[[ The input, beginning ]]

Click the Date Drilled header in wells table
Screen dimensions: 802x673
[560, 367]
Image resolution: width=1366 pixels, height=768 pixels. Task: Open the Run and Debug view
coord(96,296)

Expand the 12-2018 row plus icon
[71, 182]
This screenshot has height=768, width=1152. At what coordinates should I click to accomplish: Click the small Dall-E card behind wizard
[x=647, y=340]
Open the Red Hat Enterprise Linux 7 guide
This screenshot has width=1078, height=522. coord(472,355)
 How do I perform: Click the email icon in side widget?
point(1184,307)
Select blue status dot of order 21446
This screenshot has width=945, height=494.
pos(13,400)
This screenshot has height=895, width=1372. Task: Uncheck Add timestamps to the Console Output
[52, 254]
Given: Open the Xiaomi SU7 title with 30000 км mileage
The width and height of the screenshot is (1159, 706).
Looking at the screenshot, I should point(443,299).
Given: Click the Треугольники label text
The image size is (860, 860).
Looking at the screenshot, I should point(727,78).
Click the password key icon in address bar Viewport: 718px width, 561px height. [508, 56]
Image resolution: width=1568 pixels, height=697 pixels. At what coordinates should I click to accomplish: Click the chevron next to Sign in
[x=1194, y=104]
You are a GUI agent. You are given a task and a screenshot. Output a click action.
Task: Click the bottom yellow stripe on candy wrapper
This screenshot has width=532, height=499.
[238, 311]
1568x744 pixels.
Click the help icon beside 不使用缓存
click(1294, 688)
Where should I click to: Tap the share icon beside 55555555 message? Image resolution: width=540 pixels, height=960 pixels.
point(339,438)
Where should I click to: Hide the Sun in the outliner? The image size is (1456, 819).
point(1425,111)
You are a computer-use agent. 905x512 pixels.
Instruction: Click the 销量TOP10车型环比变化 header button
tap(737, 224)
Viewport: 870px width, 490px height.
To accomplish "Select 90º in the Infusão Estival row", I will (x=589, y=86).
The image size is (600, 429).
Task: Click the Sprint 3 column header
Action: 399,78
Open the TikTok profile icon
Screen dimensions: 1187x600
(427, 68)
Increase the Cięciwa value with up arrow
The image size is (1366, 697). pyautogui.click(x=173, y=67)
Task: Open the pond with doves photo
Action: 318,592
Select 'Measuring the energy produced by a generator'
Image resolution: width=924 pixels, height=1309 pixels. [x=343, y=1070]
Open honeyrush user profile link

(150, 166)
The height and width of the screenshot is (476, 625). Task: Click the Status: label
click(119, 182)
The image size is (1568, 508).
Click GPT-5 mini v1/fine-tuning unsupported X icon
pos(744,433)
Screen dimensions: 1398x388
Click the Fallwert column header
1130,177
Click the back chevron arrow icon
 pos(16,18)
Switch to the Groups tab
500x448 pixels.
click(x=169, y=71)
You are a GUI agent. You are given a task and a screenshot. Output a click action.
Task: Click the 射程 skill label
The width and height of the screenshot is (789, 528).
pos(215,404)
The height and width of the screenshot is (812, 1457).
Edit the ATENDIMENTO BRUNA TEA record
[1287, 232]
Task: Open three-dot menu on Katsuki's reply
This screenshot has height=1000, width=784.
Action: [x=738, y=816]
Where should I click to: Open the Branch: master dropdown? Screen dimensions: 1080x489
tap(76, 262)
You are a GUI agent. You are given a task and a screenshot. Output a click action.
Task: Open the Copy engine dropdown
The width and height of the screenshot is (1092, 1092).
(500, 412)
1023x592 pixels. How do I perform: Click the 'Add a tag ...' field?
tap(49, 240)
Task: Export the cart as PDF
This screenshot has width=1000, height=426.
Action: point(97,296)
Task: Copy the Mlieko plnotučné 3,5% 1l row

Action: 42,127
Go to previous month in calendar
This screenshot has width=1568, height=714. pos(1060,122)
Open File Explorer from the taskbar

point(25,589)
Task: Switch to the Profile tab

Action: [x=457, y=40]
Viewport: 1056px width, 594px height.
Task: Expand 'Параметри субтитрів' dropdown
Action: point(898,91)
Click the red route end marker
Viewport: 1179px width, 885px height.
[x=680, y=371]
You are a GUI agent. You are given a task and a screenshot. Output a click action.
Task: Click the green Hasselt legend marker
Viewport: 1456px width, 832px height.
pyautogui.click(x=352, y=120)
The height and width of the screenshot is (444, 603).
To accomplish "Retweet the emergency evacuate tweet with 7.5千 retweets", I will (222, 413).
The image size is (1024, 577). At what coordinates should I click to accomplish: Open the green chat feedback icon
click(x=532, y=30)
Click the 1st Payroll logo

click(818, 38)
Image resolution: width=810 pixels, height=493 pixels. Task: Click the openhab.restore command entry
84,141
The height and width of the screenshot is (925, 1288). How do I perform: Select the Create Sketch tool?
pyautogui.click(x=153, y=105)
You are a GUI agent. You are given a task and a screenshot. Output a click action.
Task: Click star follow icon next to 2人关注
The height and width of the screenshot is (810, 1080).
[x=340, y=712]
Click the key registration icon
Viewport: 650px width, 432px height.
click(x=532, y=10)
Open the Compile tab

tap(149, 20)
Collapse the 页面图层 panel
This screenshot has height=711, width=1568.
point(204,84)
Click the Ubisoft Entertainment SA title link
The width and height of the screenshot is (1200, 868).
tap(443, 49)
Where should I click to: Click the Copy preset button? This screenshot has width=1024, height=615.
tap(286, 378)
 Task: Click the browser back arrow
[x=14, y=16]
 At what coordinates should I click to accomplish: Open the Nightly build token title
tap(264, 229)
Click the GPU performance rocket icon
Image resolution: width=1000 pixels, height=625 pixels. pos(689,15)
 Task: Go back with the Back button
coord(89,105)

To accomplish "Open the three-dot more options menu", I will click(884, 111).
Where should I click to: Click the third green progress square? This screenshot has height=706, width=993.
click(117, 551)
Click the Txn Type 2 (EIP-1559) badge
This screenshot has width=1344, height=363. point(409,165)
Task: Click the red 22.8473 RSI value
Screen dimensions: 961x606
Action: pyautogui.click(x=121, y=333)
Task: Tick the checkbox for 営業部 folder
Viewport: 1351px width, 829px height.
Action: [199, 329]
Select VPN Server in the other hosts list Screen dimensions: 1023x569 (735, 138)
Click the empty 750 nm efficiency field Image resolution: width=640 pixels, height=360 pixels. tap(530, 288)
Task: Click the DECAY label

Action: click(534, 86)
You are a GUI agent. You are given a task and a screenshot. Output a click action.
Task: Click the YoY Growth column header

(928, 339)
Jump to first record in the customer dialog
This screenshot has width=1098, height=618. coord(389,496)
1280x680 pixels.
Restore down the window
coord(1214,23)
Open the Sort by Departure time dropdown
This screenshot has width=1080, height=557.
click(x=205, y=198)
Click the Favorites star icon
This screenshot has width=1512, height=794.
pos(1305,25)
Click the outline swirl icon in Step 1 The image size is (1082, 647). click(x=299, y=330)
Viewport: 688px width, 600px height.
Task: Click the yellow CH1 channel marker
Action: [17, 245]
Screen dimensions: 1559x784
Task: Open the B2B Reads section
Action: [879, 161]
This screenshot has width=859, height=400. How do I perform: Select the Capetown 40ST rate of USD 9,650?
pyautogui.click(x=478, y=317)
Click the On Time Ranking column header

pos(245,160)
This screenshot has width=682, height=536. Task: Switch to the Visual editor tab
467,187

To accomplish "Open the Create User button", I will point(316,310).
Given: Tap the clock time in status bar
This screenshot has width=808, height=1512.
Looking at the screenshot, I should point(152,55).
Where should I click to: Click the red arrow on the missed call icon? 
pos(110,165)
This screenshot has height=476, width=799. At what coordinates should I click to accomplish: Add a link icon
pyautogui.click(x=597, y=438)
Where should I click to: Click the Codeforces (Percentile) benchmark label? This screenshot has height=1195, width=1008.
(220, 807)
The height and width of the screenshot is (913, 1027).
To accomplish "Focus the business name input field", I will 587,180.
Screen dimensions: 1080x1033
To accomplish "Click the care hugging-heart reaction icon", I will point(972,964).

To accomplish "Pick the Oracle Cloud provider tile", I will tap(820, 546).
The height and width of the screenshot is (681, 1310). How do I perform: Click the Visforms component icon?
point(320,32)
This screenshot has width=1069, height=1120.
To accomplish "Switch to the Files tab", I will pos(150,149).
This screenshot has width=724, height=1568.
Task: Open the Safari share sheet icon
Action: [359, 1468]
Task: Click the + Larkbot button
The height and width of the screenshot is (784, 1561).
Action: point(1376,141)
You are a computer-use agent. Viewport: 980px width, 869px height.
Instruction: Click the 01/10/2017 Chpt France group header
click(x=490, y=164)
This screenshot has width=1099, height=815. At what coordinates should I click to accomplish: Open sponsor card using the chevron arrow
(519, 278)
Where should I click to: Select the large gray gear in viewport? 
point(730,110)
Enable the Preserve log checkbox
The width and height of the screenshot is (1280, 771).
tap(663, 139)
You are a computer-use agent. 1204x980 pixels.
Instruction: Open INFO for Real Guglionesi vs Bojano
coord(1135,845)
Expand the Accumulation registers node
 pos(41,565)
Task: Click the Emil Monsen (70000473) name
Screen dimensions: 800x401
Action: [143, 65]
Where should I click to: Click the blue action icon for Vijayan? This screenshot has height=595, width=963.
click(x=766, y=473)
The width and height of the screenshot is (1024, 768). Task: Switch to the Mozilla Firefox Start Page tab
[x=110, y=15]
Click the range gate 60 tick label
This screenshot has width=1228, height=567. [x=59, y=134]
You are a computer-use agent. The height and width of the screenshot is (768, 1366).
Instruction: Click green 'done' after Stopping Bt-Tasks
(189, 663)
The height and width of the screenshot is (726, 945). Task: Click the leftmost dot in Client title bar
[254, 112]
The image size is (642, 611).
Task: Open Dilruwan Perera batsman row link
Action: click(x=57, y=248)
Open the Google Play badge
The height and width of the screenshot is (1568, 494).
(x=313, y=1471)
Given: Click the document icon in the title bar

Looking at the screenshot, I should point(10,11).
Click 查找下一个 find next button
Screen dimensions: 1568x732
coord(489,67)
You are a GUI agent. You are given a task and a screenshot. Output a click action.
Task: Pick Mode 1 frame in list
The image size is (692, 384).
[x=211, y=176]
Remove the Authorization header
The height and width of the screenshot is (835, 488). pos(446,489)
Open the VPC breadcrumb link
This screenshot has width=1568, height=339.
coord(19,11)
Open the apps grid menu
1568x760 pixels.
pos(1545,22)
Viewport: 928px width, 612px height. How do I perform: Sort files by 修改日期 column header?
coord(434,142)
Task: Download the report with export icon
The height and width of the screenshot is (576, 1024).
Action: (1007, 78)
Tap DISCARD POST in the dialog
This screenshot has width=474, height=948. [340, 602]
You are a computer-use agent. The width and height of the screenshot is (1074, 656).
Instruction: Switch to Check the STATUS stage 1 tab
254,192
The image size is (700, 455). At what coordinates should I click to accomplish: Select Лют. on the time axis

[[ The input, end ]]

§ **Task instructions**
Every line above that has the string "menu" needs to be copied.

§ **Problem solution**
Task: Open three-dot menu on Katsuki's reply
To accomplish "Open the three-dot more options menu", I will click(884, 111).
Open the apps grid menu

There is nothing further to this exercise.